Catherine Deneuve et encore
Catherine Deneuve. Après
Venus Beaute Institut,
Tonie Marshall revient en consacrant entièrement son film à cette comédienne et en fait son égérie amoureuse.
Véritablement,
Au Plus Près Du Paradis est une pure comédie romantique dans la tradition des films américains des années cinquante, mais il est bien plus que ça. Il est, en effet, le signe d’une admiration profonde d’une réalisatrice envers une actrice d’exception. Du premier au dernier plan,
Catherine Deneuve, Fanette, remplit l’écran avec un naturel déconcertant. On aurait pu s’attendre à une mise en lumière artificielle, un hommage pompeux de cette comédienne or c’est avec grâce et simplicité que
Tonie Marshall la filme tour à tour élégante, séduisante, mélancolique, rêveuse, enivrante, amoureuse, en somme bien vivante. Une vraie femme en quête…

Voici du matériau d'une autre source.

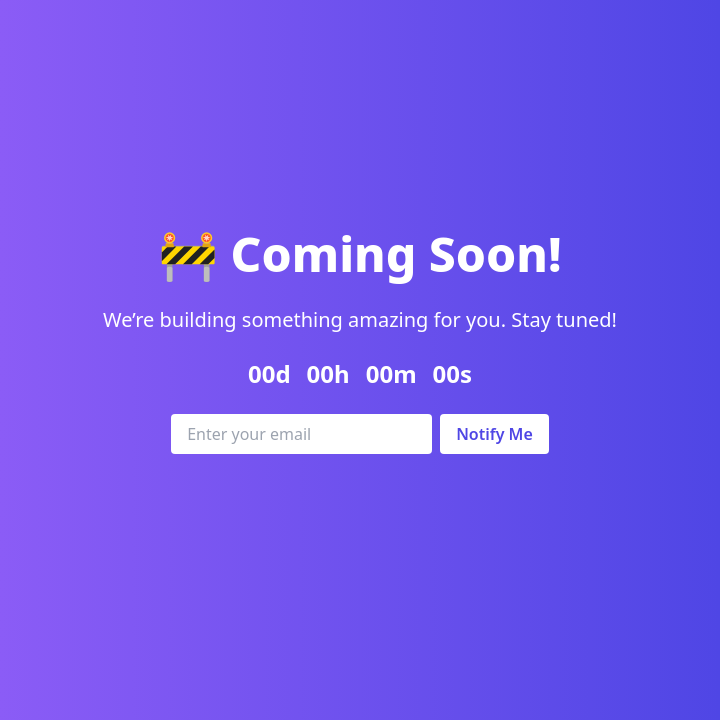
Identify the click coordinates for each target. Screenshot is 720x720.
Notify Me (494, 434)
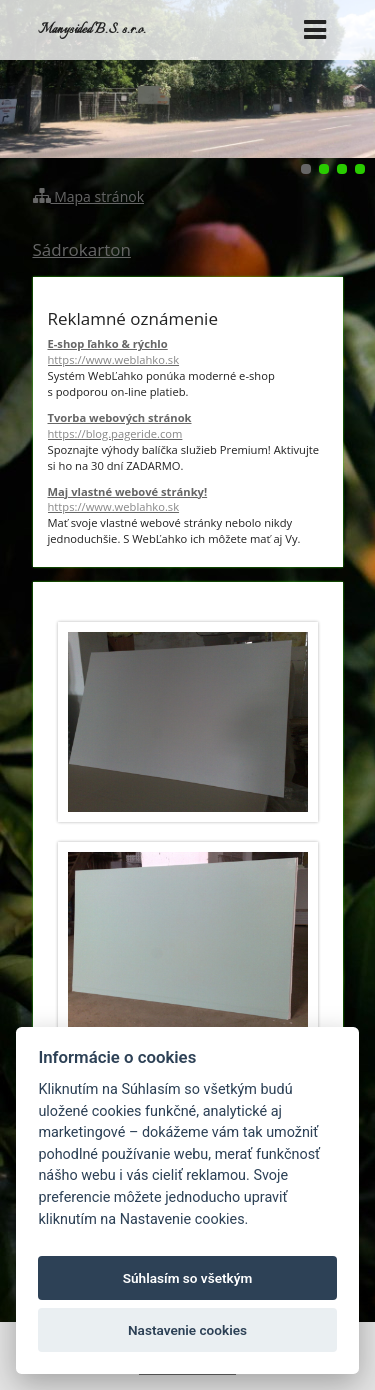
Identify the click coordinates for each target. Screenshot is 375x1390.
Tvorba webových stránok (188, 426)
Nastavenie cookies (187, 1330)
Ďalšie (351, 79)
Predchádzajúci (24, 79)
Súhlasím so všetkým (188, 1278)
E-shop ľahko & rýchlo (188, 352)
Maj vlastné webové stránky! (188, 500)
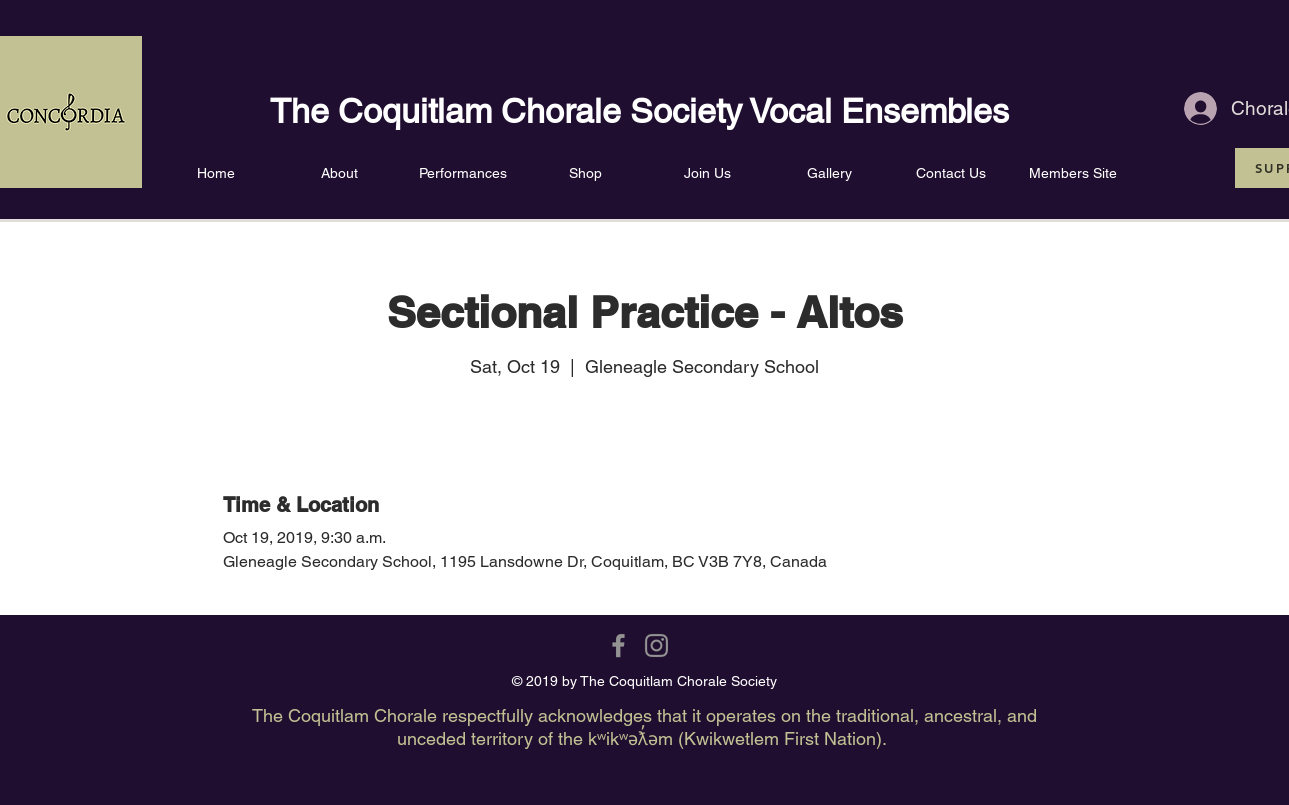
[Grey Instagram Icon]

De quoi ? D’un souvenir qui la conduira sans se douter vers la réalité. De Paris à New York, Fanette ne cesse de chercher. A la moindre silhouette en costume gris, elle se retourne, court, s’émeut, se retrouve dans le film
Elle Et Lui de Leo McCarey qu’elle voit et revoit. D’ailleurs comme
Deborah Kerr, elle a rendez-vous avec cet homme "invisible" au sommet de l’Empire State Building, symbole de la conquête amoureuse. Tout au long du film, surtout dans la partie américaine,
Tonie Marshall distille le jeu amoureux. Face à un
William Hurt, totalement séduit et déconcerté,
Catherine Deneuve résiste car perdue dans l’illusion, elle ne peut se résoudre à vivre une passion avec un autre homme que celui de son passé. Résister ou vivre l’émotion et l’amour ?
Tonie Marshall livre sa réponse.
Elle offre à
Catherine Deneuve un rôle d’amoureuse fragile et contemporaine à travers une mise en scène simple et un scénario intemporel d’où son profond charme.